Alice M. Rudy Price
Alice M. Rudy Price received a Ph.D. from Temple University, Tyler School of Art specializing in European art and culture at the turn of the century. Price and Emily C. Burns are the editors of Mapping Impressionist Painting in a Transnational Context forthcoming from Routledge in May 2021. Her dissertation on the Danish artist, Anna Ancher (1859-1935), addressed the artist in relation to the intersecting cultural contexts of rural Denmark, the Skagen Art Colony, Copenhagen and Paris. "Loss, the Female Nude and Anna Ancher’s Grief: A Woman's Own Modernism" in Scandinavian Studies 2016) considered Ancher's Grief (1902) in light of the issues it raises about the maternal body, nakedness and grief. This is part of a larger project considering modern discourse up through the 21st century representing female bodies that have experienced miscarriage, menopause and aging.
Price's review of Ordrupgaard's summer 2017 show, Pissarro at St.
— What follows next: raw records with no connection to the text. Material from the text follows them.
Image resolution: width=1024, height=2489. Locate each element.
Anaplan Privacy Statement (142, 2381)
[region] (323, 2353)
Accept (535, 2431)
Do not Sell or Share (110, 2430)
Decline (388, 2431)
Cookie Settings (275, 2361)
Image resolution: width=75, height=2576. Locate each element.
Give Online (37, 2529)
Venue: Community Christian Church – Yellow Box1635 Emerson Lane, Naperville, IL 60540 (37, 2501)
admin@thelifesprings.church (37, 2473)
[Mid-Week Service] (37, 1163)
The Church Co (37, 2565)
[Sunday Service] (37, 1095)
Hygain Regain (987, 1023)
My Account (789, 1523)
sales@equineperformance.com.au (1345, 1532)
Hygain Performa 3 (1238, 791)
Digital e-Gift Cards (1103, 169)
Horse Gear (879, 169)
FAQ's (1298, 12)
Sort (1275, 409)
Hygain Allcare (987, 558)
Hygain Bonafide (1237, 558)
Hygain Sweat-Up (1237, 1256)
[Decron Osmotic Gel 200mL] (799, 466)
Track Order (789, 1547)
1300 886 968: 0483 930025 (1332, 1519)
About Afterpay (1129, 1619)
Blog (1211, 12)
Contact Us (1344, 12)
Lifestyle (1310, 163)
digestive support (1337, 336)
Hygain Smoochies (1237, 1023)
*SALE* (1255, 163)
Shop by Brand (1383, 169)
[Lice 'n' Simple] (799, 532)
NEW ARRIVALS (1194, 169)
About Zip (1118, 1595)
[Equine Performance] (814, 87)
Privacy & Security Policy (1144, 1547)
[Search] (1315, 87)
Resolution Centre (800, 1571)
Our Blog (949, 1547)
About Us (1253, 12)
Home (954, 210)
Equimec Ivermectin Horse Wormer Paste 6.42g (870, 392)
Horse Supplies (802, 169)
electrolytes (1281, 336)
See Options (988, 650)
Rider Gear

Thomas appeared in the 19th-Century-Art-Worldwide in the spring of 2018. She reviewed spring 2013 show on Anna Ancher at the National Museum of Women in the Arts (NMWA) appeared in the autumn issue of 19th-Century-Art-Worldwide and her “Gendered Interiors” is published on NMWA’s website.
Price is also completing an article about comparative visualization of Hans Christian Andersen and how cultural context impacted reception through distortions related to culture, gender and anachronism.
She has also installed a permanent installation of selections from West Kensington Ministry's annual "Stations of the Cross," an art happening for professional, amateur and student artists in Philadelphia.
Dr. Price teaches modern and contemporary art and architecture at Temple University, Tyler School of Art and Architecture and at Jefferson University, College of Architecture and Built Environment. She is a College Board AP Art History Reader and has also served as a supervisor for Secondary Education teaching certification. Prior to pursuing her doctorate, Price earned a master’s degree in education from La Salle University, a master’s degree in history from American University (MA Thesis), and taught history in private and public secondary schools for twenty years. She and her husband live in a northern suburb of Philadelphia.